Our observation on AKP showing low antioxidant activity in vitro but exhibiting potent anti-inflammatory activity in vivo also finds support from observations on tea.³⁶ Studies suggest that interactions between tea polyphenols and proteins found in milk diminish total antioxidant capacity in vitro,³⁷ but the addition of milk to black tea did not significantly alter the plasma catechins or flavonols in human volunteers, suggesting that adding milk to tea does not substantially affect the bioavailability of tea catechins or flavonols.³⁶ Furthermore, some studies have indicated that milk solids (proteins and lipids) possess anti-inflammatory activity. Whey protein, lactoferrin (LF) has been documented to reduce inflammation in various animal models by inhibiting the production of the inflammatory cytokines TNF-α, IL-1b and IL-6 in monocytes.³⁸ The oral administration of another whey protein, α-lactalbumin (α-LA) before carrageenan injection in rat footpads inhibited the increased formation of IL-6 and PGE2 in paw exudates. α-LA also showed selective inhibition of COX-2 as compared to COX-1.²⁷ While saturated fatty acids (capric and lauric acid) and unsaturated fatty acids (conjugated linoleic acid) in milk have the potential to down-regulate production of COX-I and COX-II pro-inflammatory enzymes.²⁸ Thus, the overall effect of AKP at a relatively lower concentration of Arjuna is due to sustained in vivo bioavailability of the drug, initiated by the hydrolysis of the phytoconstituents-casein complex in the gut. The anti-inflammatory effect of Arjuna in AKP, especially in the later phase, may also be accentuated by the added effect of some milk peptides and proteins.

5. Conclusion

The levels of Arjuna active phytoconstituents were higher in HA as compared to AKP due to the presence of milk solids in AKP. AKP has potential anti-inflammatory properties even though it exhibited low in vitro antioxidant activity. The milk protein, casein present in AKP may contribute to sustained bioavailability of active phytoconstituents in vivo, while whey proteins like α-LA and LF and lipids like capric, lauric and conjugated linoleic acid might also enhance its anti-inflammatory potential post-digestion.
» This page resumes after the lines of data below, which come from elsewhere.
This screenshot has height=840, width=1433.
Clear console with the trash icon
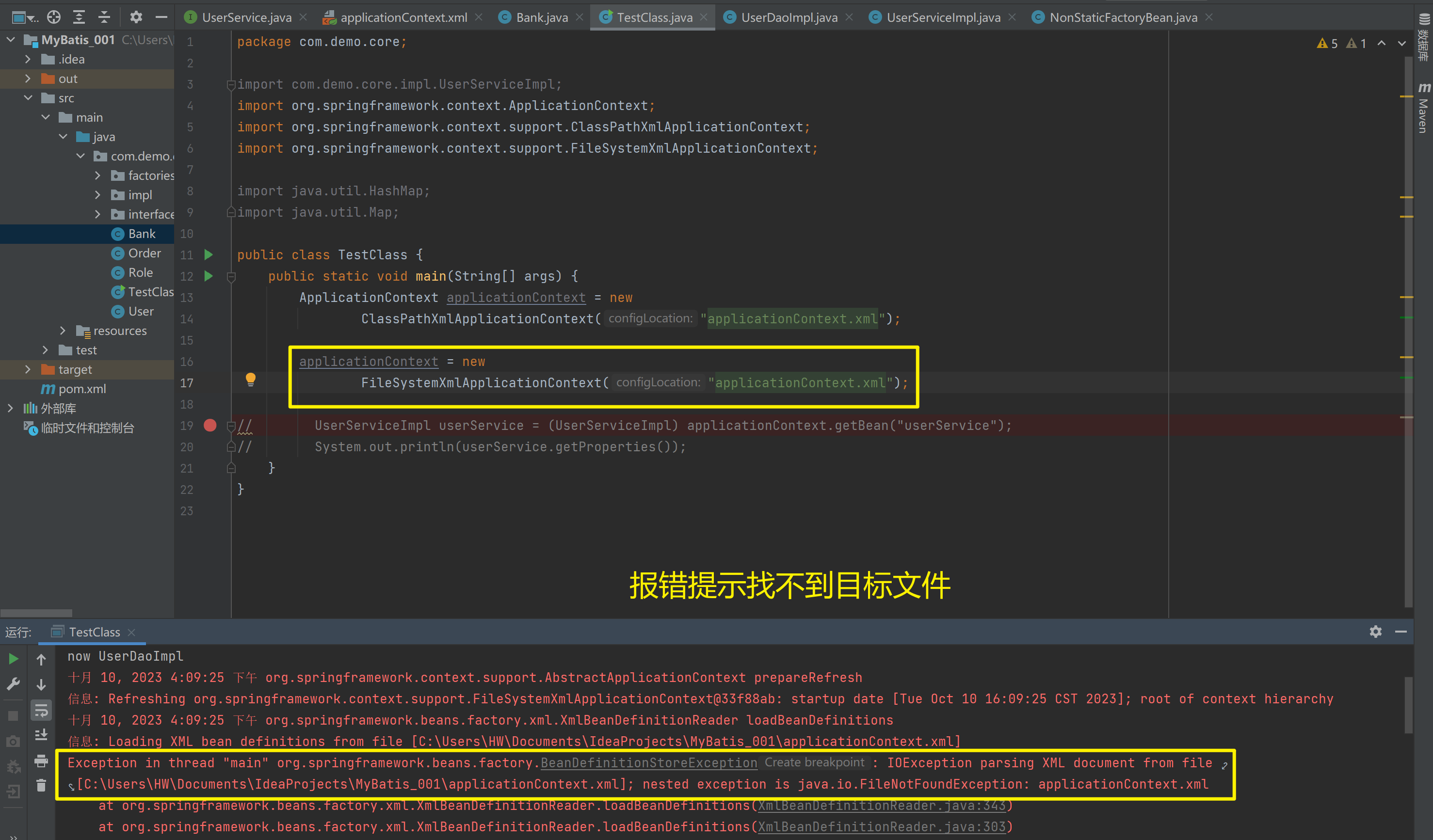[x=41, y=785]
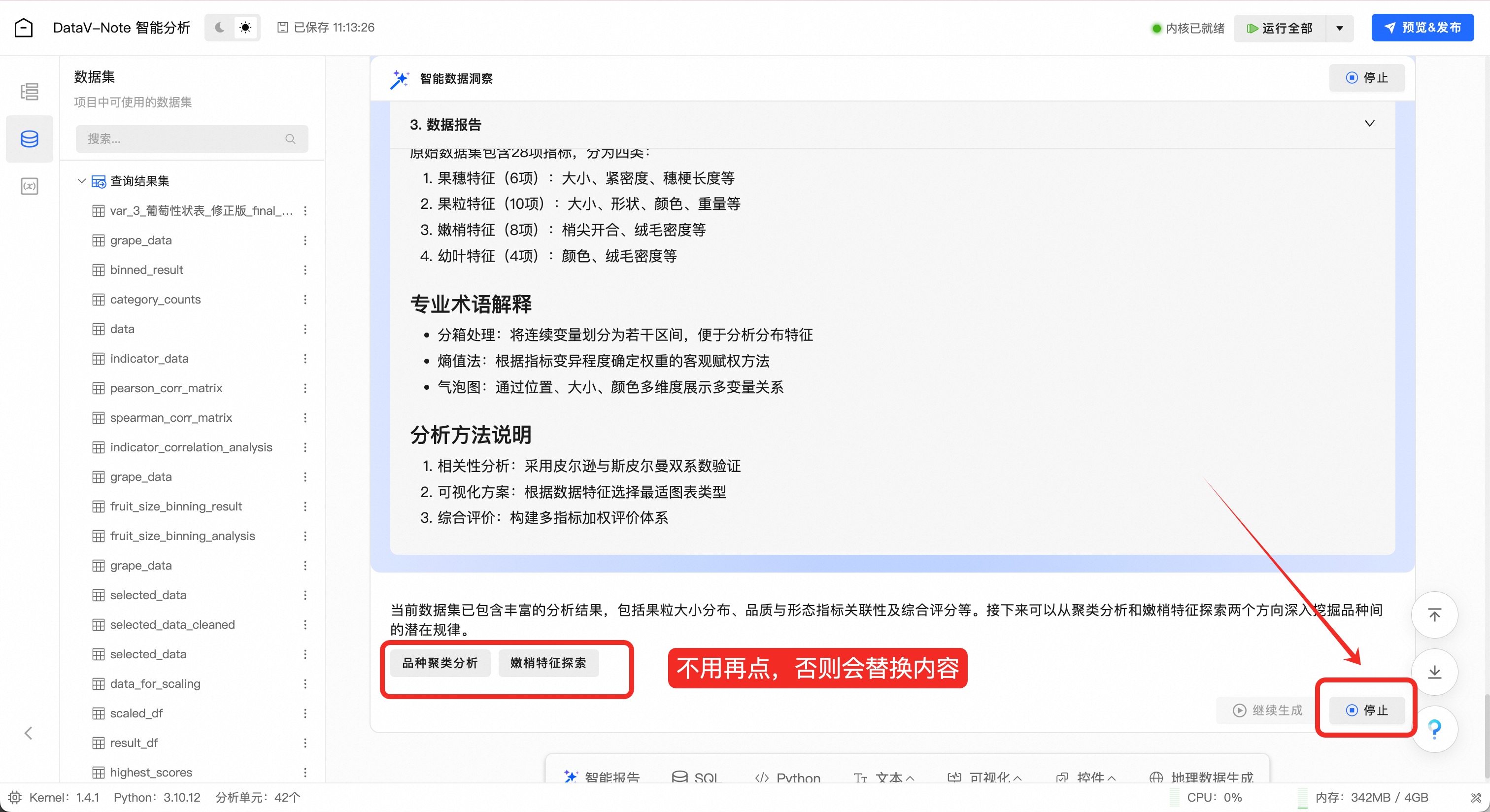
Task: Click the 预览&发布 button
Action: 1422,27
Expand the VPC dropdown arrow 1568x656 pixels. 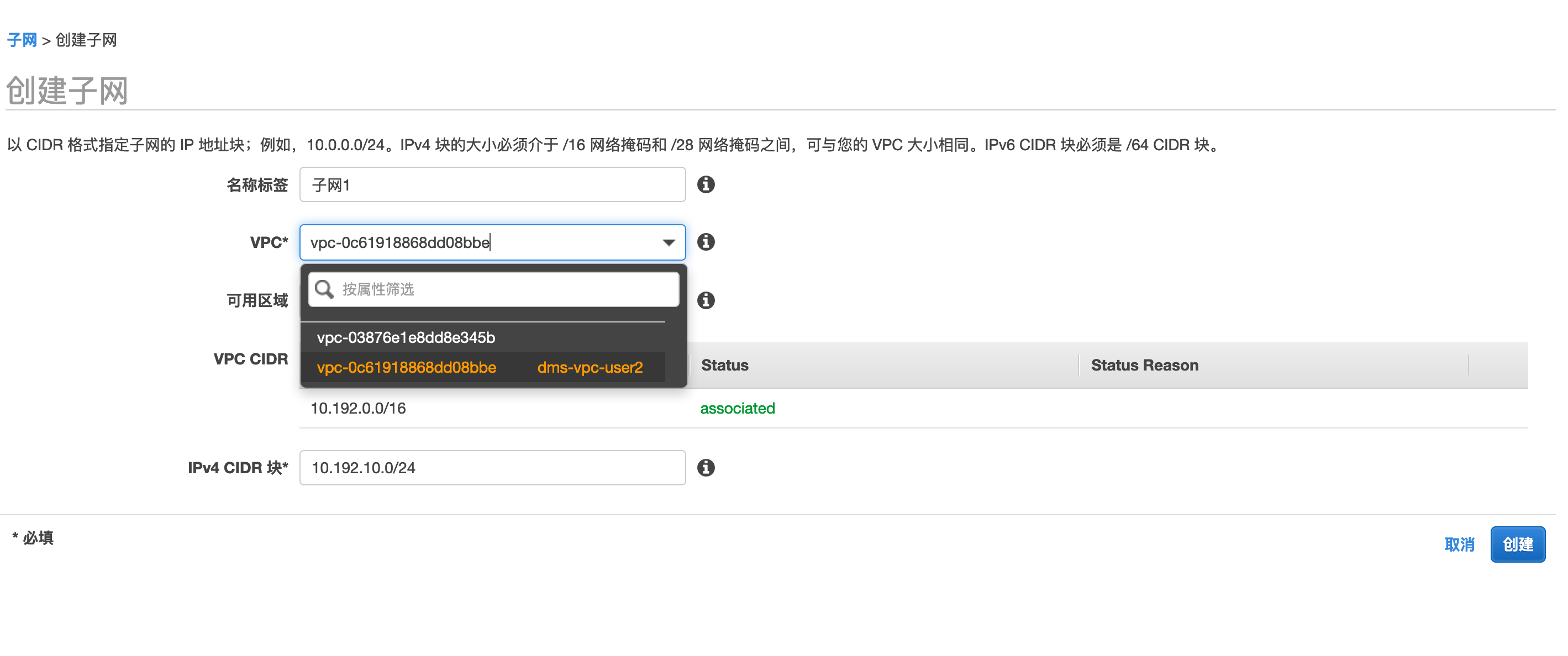click(x=669, y=243)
Thus the overall in vivo anti-inflammatory activity of AKP is an outcome of several factors which may have contributed to the potency of AKP at relatively lower detectable drug concentrations than HA. The ease of preparation of AKP over HA also gives it an edge for adopting AKP as a home remedy. Development of standardized, synergistic, safe and effective traditional herbal formulations like AKP with scientific evidence may offer faster and more economical alternatives. It would be useful to compare HA and AKP under prolonged uninterrupted use.

Conflict of interest

The authors declare that there is no conflict of interest.